WORK INSTRUCTIONS ▸
Among the entries that follow, find the lines containing the string "arrow" and copy them.

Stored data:
-- Opening Marker --

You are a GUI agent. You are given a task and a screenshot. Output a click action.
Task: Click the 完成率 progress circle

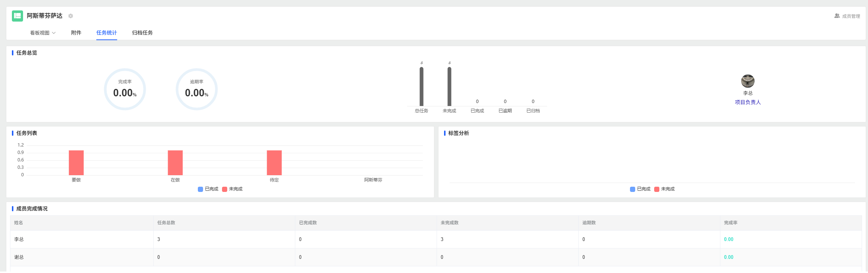click(125, 89)
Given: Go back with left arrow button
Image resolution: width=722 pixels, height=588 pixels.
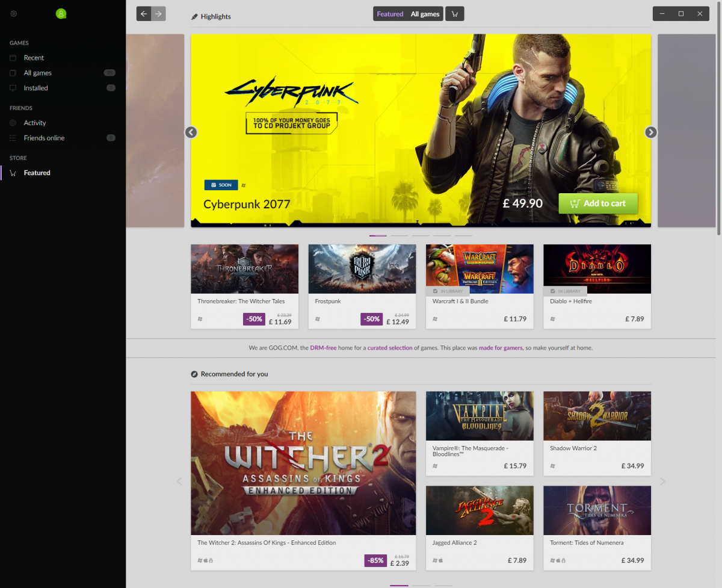Looking at the screenshot, I should pyautogui.click(x=144, y=14).
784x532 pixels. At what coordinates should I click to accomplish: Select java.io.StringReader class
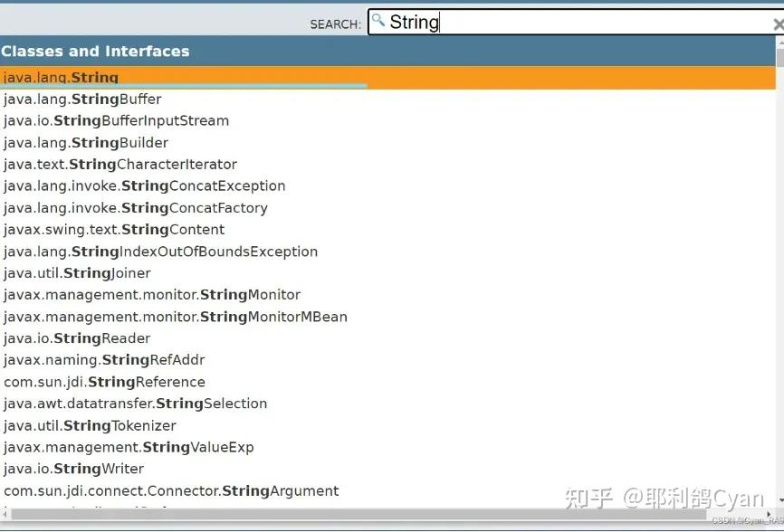pos(77,338)
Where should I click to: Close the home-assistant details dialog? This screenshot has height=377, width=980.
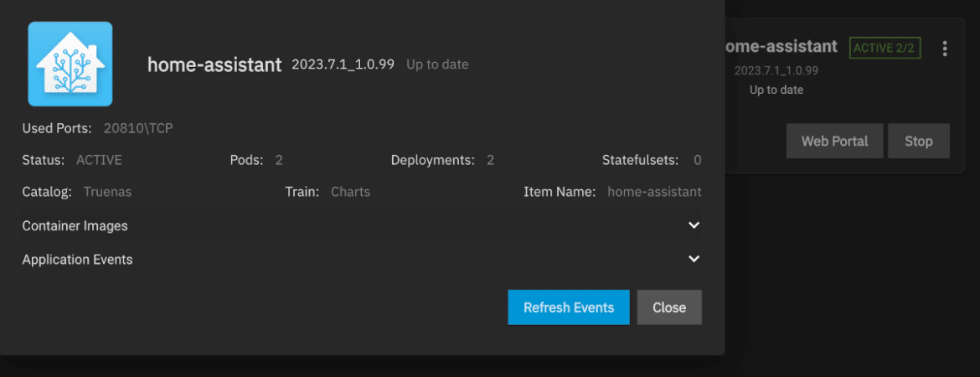(669, 307)
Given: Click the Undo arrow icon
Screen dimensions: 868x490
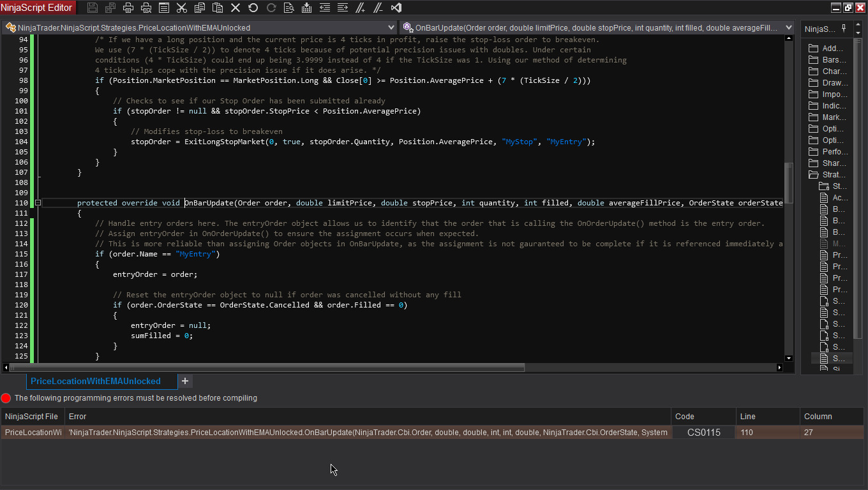Looking at the screenshot, I should pyautogui.click(x=253, y=8).
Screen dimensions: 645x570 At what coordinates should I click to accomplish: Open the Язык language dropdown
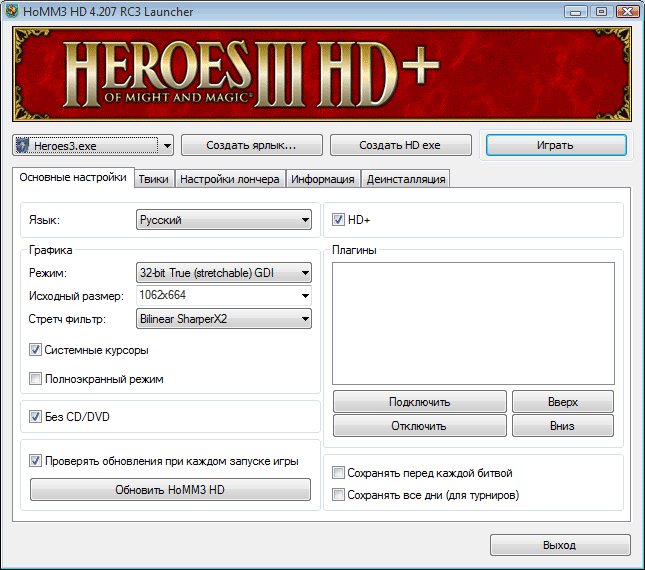(x=224, y=220)
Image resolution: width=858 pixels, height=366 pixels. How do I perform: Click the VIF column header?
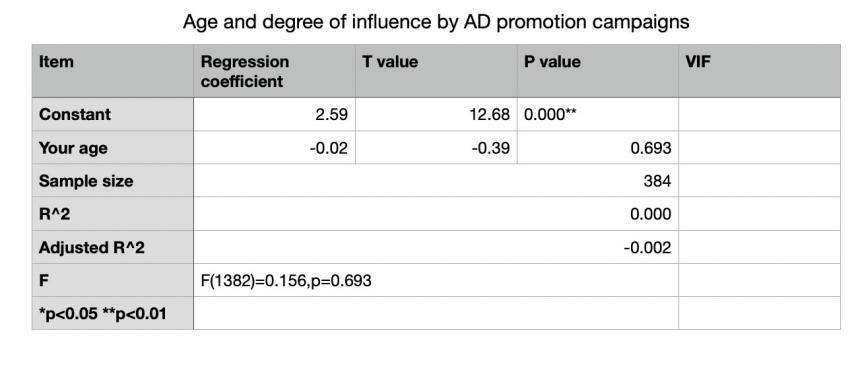coord(759,71)
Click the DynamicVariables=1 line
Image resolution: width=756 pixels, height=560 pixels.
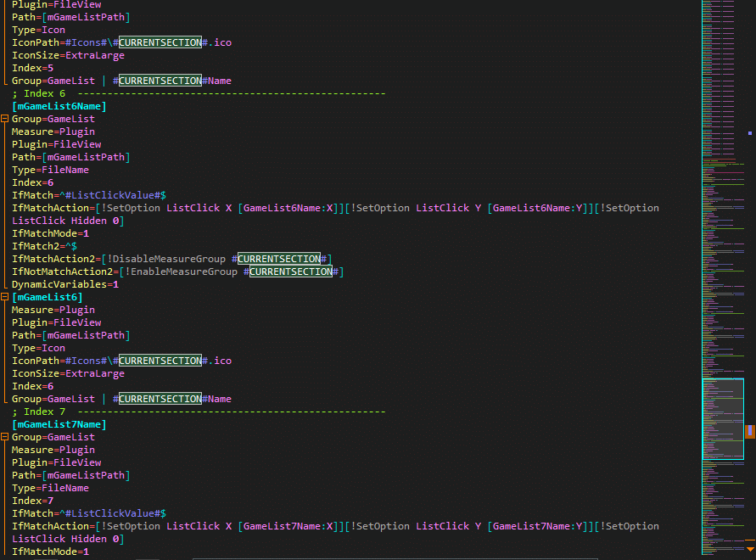point(65,284)
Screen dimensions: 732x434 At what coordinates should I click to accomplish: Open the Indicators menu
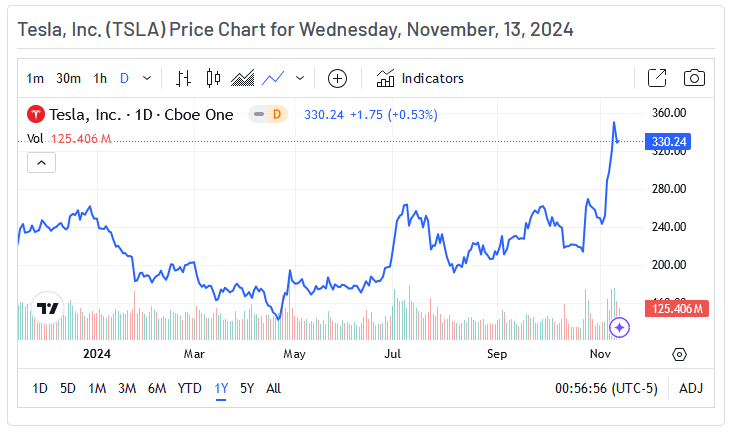coord(420,78)
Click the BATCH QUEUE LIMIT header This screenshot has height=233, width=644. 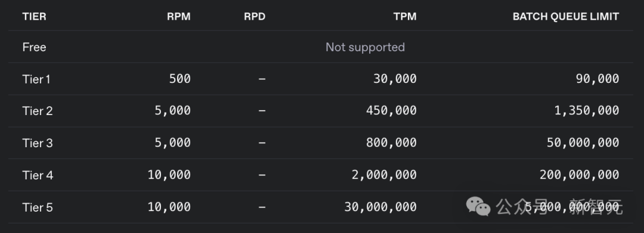click(565, 17)
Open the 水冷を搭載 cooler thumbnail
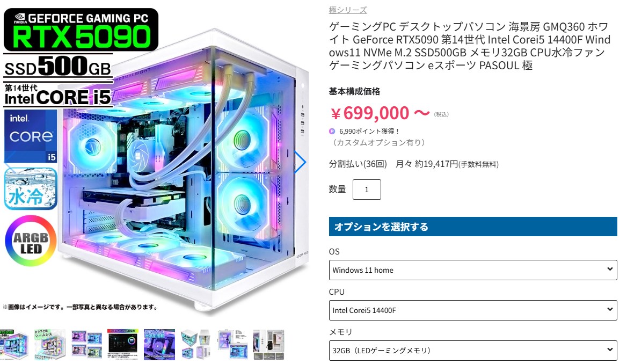This screenshot has height=364, width=627. 159,344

-- Closing Marker --

SOLVED EXERCISE ▸
Given: Go back with left arrow button
Given: Click the Undo arrow icon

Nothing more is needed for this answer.